**Task details:**
What lines in the following entries hold the word "computer"? Copy each one.

------

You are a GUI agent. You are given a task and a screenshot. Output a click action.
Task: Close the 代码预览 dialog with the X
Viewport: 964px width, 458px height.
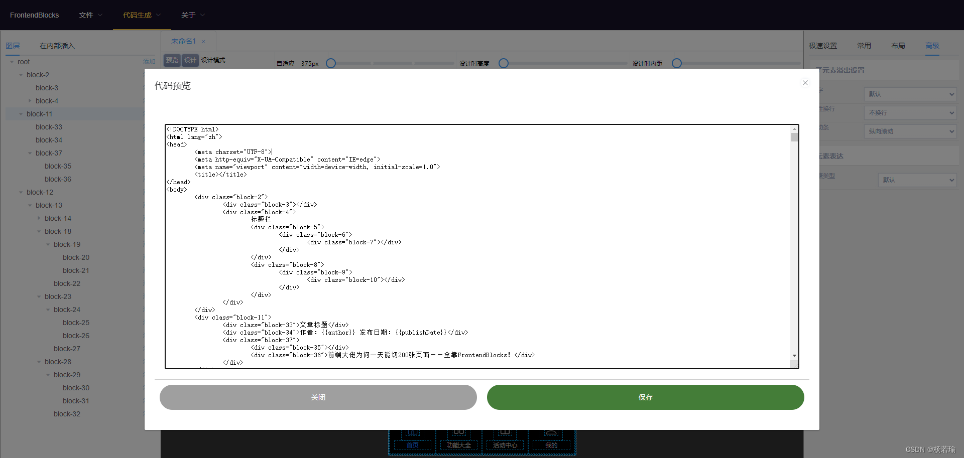[x=805, y=83]
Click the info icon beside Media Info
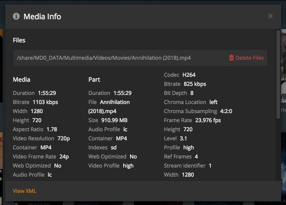This screenshot has width=286, height=205. tap(16, 16)
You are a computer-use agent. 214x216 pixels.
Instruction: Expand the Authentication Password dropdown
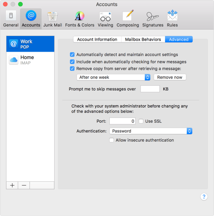[x=151, y=131]
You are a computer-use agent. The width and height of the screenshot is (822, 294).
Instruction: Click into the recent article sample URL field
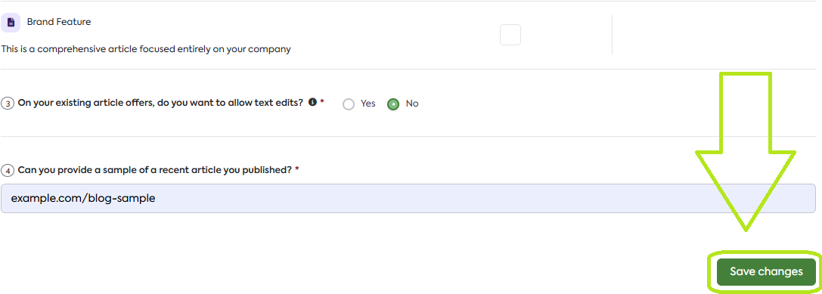tap(408, 198)
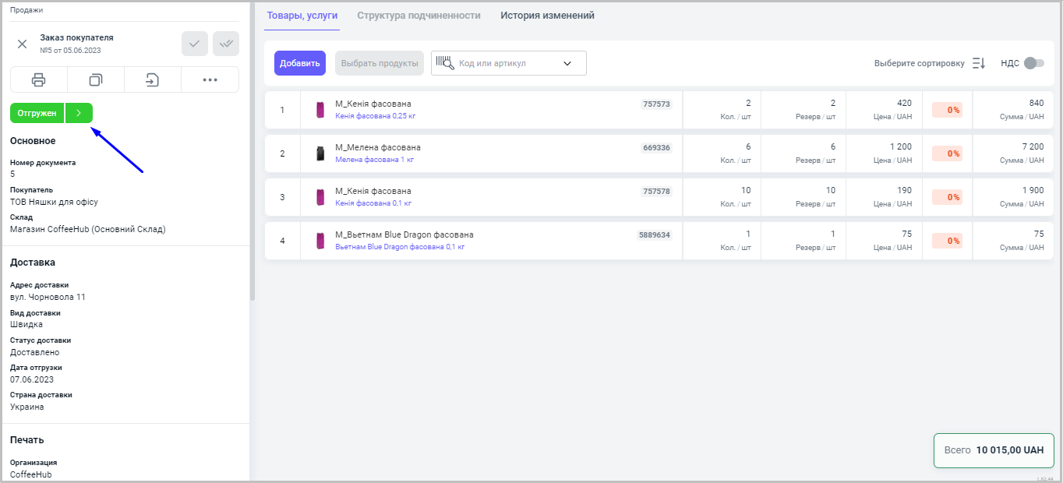The height and width of the screenshot is (483, 1063).
Task: Click the sort order icon
Action: [979, 63]
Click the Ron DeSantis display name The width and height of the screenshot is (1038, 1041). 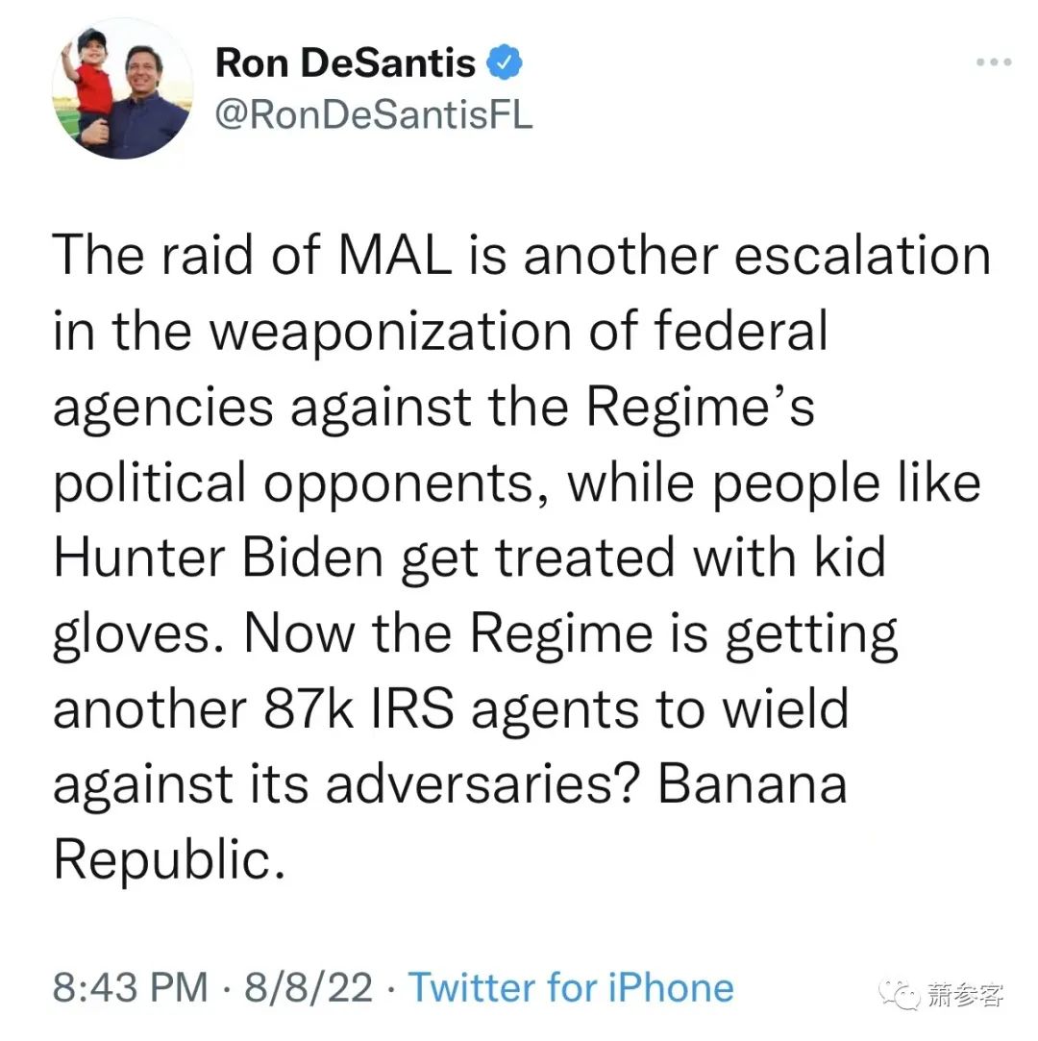tap(346, 63)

------

**Answer section:**
You are a computer-use agent. 214x216 pixels.
You are a computer-use agent. The width and height of the screenshot is (822, 294).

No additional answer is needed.